Segment Start: Supplied material

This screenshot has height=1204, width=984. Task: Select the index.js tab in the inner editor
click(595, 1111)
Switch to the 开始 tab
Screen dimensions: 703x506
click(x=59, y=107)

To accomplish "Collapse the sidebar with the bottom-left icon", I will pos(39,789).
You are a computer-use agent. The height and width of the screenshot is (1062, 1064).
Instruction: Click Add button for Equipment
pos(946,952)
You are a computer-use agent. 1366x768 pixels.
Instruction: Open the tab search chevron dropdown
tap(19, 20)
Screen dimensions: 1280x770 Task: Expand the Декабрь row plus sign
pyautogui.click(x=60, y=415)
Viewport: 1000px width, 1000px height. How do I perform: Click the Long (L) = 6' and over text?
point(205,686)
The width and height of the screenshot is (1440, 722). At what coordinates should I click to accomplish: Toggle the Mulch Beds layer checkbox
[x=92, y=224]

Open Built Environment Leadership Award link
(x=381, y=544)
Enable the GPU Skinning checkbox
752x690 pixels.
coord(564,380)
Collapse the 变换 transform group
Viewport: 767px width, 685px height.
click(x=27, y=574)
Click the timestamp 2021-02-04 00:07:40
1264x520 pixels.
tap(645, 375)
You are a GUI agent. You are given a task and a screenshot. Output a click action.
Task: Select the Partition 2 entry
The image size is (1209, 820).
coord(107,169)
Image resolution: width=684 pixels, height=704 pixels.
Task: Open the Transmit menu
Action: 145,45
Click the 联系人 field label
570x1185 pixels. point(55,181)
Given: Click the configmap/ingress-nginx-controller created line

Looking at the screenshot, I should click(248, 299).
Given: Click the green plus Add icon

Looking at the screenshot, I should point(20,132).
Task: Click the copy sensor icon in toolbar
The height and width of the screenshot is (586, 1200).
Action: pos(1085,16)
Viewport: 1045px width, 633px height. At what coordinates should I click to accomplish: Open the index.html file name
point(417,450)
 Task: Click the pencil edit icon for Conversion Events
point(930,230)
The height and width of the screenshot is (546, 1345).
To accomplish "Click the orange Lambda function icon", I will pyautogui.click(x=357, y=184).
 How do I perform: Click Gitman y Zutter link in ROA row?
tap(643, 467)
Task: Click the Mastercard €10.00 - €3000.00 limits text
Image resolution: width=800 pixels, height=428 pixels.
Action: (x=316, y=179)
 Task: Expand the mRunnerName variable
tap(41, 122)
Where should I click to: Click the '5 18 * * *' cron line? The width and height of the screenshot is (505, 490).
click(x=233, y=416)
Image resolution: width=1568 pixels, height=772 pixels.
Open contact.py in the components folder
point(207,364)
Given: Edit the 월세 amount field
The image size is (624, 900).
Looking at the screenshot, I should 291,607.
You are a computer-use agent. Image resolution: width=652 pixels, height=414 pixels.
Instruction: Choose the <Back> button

Segment End: Supplied material

#### Activity
With nothing left out, transcribe the records above exactly.

#### Response to this task
This screenshot has height=1204, width=984. Task: Select the index.js tab in the inner editor
click(595, 1111)
Switch to the 开始 tab
Screen dimensions: 703x506
click(x=59, y=107)

To accomplish "Collapse the sidebar with the bottom-left icon", I will pos(39,789).
You are a computer-use agent. The height and width of the screenshot is (1062, 1064).
Instruction: Click Add button for Equipment
pos(946,952)
You are a computer-use agent. 1366x768 pixels.
Instruction: Open the tab search chevron dropdown
tap(19, 20)
Screen dimensions: 1280x770 Task: Expand the Декабрь row plus sign
pyautogui.click(x=60, y=415)
Viewport: 1000px width, 1000px height. How do I perform: Click the Long (L) = 6' and over text?
point(205,686)
The width and height of the screenshot is (1440, 722). At what coordinates should I click to accomplish: Toggle the Mulch Beds layer checkbox
[x=92, y=224]

Open Built Environment Leadership Award link
(x=381, y=544)
Enable the GPU Skinning checkbox
752x690 pixels.
coord(564,380)
Collapse the 变换 transform group
Viewport: 767px width, 685px height.
click(x=27, y=574)
Click the timestamp 2021-02-04 00:07:40
1264x520 pixels.
tap(645, 375)
You are a GUI agent. You are given a task and a screenshot. Output a click action.
Task: Select the Partition 2 entry
The image size is (1209, 820).
coord(107,169)
Image resolution: width=684 pixels, height=704 pixels.
Task: Open the Transmit menu
Action: 145,45
Click the 联系人 field label
570x1185 pixels. point(55,181)
Given: Click the configmap/ingress-nginx-controller created line

Looking at the screenshot, I should click(248, 299).
Given: Click the green plus Add icon

Looking at the screenshot, I should point(20,132).
Task: Click the copy sensor icon in toolbar
The height and width of the screenshot is (586, 1200).
Action: pos(1085,16)
Viewport: 1045px width, 633px height. At what coordinates should I click to accomplish: Open the index.html file name
point(417,450)
 Task: Click the pencil edit icon for Conversion Events
point(930,230)
The height and width of the screenshot is (546, 1345).
To accomplish "Click the orange Lambda function icon", I will pyautogui.click(x=357, y=184).
 How do I perform: Click Gitman y Zutter link in ROA row?
tap(643, 467)
Task: Click the Mastercard €10.00 - €3000.00 limits text
Image resolution: width=800 pixels, height=428 pixels.
Action: (x=316, y=179)
 Task: Expand the mRunnerName variable
tap(41, 122)
Where should I click to: Click the '5 18 * * *' cron line? The width and height of the screenshot is (505, 490).
click(x=233, y=416)
Image resolution: width=1568 pixels, height=772 pixels.
Open contact.py in the components folder
point(207,364)
Given: Edit the 월세 amount field
The image size is (624, 900).
Looking at the screenshot, I should 291,607.
You are a computer-use agent. Image resolution: width=652 pixels, height=414 pixels.
Instruction: Choose the <Back> button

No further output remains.